Last updated:
ID:
703823
Start date:
9 September 2025
Project status:
Current
Principal investigator:
Dr Caroline Watson
Lead institution:
University of Cambridge, Great Britain

Acute myeloid leukaemia (AML) is an aggressive type of cancer which claims lives of 70-80% of patients within five years from diagnosis. Although AML is known to develop through a series of acquired mutations, the mechanisms driving its early stages remain poorly understood. Most AML cases as well as its precursor – myelodysplastic syndrome (MDS), originate from clonal haematopoiesis (CH), a common age-associated process. However, only a small proportion of individuals with CH progress to malignancy. Predicting which individuals will advance to cancer remains a major challenge, likely due to our limited understanding of the mechanisms driving clonal expansion and acquisition of secondary mutations.

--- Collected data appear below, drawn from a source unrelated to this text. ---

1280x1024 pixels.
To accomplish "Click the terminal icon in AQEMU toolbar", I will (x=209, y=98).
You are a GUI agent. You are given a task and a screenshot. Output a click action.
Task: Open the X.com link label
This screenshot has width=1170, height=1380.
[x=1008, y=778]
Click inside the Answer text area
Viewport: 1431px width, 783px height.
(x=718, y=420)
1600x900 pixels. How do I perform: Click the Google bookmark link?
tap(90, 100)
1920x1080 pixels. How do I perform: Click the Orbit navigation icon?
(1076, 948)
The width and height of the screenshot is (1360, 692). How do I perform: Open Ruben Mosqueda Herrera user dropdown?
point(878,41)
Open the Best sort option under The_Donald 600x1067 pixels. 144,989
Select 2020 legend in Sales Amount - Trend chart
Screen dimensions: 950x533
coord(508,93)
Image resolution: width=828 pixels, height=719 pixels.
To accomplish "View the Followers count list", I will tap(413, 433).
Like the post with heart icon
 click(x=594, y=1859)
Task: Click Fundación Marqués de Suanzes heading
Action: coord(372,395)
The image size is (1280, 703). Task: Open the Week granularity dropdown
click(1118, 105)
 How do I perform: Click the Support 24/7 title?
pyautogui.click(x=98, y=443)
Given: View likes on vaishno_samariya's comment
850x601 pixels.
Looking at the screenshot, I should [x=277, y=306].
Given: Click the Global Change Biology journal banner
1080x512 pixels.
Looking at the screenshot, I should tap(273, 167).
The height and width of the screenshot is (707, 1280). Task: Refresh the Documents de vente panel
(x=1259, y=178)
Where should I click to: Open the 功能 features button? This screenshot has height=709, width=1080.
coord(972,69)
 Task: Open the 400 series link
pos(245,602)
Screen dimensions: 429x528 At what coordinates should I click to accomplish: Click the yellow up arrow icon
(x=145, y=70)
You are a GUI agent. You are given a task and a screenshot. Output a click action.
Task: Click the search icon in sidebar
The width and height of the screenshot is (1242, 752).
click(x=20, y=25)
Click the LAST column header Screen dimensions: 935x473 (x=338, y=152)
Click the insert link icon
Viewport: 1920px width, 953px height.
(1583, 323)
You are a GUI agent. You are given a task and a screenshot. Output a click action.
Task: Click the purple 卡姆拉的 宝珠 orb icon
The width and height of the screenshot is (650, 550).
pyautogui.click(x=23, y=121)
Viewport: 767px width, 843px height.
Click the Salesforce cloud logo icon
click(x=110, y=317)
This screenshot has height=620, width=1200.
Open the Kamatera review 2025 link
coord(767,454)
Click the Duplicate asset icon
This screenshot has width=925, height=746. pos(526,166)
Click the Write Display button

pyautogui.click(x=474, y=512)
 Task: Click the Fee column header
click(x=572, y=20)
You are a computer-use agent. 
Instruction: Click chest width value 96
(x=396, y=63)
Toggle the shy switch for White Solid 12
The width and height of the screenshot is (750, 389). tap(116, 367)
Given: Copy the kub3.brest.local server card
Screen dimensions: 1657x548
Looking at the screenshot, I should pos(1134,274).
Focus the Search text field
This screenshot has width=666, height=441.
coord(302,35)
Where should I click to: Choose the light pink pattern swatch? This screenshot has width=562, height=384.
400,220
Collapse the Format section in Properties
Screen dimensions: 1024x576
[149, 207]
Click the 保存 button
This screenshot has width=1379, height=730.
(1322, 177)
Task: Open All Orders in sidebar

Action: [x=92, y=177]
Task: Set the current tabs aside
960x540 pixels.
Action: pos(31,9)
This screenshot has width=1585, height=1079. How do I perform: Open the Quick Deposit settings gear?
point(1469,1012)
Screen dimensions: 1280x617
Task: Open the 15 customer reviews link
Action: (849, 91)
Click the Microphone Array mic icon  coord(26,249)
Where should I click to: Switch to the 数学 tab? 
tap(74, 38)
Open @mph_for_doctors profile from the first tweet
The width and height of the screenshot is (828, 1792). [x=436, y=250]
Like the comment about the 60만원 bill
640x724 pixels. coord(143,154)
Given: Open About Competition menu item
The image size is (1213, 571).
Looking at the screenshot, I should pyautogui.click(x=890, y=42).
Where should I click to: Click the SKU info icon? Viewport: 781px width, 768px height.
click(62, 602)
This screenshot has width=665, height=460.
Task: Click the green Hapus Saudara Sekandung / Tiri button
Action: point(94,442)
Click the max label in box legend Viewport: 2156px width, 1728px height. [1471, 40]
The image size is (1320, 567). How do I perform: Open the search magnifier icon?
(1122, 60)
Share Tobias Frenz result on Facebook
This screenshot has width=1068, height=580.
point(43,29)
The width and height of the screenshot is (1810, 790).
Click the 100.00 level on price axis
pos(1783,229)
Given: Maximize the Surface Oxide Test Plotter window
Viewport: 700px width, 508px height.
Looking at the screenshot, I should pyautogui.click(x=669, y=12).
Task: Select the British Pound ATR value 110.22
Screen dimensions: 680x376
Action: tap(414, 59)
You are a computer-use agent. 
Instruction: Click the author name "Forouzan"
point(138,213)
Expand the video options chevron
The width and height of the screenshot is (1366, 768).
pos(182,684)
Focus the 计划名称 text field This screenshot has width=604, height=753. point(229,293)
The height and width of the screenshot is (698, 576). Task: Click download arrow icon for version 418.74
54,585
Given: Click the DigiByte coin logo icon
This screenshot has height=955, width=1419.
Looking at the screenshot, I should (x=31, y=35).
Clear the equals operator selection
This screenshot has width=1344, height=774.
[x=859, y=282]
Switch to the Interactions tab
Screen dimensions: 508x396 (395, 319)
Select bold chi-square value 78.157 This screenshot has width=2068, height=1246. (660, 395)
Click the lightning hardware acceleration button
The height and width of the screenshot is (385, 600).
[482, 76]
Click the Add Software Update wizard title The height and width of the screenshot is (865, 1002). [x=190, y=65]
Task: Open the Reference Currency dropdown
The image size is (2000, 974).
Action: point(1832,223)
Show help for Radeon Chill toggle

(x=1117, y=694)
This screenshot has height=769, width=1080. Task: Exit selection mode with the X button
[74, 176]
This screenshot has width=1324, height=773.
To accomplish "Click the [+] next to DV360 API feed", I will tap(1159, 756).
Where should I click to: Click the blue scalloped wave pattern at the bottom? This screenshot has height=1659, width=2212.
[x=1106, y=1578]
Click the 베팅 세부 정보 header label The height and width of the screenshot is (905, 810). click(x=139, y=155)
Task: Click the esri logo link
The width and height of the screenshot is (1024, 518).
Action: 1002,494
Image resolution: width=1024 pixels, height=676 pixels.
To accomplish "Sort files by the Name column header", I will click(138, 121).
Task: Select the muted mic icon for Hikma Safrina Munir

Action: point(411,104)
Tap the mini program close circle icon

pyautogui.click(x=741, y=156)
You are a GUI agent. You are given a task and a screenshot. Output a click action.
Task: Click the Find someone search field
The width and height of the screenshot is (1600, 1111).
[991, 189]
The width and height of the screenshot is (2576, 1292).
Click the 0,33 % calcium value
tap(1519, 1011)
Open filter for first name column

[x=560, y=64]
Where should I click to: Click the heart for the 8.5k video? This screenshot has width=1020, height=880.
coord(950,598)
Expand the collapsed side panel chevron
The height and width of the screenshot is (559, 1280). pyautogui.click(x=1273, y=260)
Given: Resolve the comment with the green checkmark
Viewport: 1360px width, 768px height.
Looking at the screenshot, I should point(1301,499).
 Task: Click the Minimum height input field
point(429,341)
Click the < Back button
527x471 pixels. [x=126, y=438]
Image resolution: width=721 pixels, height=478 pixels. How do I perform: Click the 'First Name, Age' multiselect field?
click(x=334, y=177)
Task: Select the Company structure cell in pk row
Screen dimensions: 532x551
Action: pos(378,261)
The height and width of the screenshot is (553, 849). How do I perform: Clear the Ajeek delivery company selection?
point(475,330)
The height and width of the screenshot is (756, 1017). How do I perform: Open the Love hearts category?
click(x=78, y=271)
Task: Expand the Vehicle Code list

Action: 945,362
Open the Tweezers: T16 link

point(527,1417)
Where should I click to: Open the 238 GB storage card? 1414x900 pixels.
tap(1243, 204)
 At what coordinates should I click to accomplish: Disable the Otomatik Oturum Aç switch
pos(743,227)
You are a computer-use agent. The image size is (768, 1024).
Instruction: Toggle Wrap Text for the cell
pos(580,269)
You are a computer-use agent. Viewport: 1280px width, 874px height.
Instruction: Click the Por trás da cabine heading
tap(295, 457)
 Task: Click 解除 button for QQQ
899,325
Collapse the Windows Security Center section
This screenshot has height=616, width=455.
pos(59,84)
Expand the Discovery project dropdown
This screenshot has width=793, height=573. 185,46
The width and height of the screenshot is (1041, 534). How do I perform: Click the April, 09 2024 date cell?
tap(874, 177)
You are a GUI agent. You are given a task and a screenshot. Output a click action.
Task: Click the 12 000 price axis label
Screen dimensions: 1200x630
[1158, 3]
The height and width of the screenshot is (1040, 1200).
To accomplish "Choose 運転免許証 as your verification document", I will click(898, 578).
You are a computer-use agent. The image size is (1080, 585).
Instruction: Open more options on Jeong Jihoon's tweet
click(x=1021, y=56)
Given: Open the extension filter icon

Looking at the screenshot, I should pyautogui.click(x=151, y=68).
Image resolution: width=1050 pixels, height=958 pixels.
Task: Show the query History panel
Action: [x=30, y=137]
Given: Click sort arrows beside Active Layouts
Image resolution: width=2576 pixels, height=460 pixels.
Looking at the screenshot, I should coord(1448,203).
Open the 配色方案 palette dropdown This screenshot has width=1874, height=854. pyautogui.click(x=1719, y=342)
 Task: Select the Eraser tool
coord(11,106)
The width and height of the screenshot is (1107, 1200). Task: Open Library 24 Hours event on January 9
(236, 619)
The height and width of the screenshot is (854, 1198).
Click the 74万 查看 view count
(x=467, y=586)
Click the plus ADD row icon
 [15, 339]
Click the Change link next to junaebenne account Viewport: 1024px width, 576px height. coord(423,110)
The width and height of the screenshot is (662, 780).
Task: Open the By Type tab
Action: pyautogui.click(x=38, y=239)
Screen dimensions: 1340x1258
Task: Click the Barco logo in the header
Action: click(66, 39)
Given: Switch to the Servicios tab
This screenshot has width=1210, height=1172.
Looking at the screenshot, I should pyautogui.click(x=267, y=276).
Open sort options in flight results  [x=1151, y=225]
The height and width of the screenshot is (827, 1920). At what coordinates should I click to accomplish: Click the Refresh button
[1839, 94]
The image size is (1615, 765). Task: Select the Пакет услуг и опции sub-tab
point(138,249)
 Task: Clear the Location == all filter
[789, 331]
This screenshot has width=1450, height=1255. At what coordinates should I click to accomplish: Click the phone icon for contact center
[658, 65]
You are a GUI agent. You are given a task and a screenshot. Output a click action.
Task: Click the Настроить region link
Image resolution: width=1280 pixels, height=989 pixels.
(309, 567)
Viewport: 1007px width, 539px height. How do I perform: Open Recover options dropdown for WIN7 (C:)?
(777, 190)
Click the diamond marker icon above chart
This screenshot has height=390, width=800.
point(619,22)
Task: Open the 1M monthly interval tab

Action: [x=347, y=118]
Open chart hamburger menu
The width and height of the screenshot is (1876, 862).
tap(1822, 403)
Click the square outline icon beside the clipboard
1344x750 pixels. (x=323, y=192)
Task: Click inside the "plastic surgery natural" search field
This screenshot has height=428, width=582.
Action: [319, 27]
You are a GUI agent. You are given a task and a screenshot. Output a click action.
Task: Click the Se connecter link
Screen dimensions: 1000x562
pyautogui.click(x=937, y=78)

Our research aims to investigate how cell-extrinsic factors, such as inflammation, influence pre-leukaemic clonal dynamics. The human proteome represents the complex interactions between genetic and epigenetic regulation of biological systems. By leveraging proteomic and genetic data from UK Biobank, we aim to characterise the profiles of people who developed MDS and/or AML. We will then develop a model that will classify individuals based on their future blood cancer development.

Previous studies show that blood cancer-associated mutations can be detected years or even decades before AML diagnosis. We aim to verify whether these early changes are also detectable at the protein level. Since identifying CH depends on detection sensitivity and can be challenging in smaller clones, we will assess if protein-level alterations precede detectable mutations.

The primary objective of our research is to evaluate whether the proteomic profiles of pre-leukaemic individuals can be used to predict future onset of AML or MDS. We aim to investigate whether integrating proteomic data with other data types, such as lifestyle factors and genetic information including mutational signatures, can improve our predictive accuracy.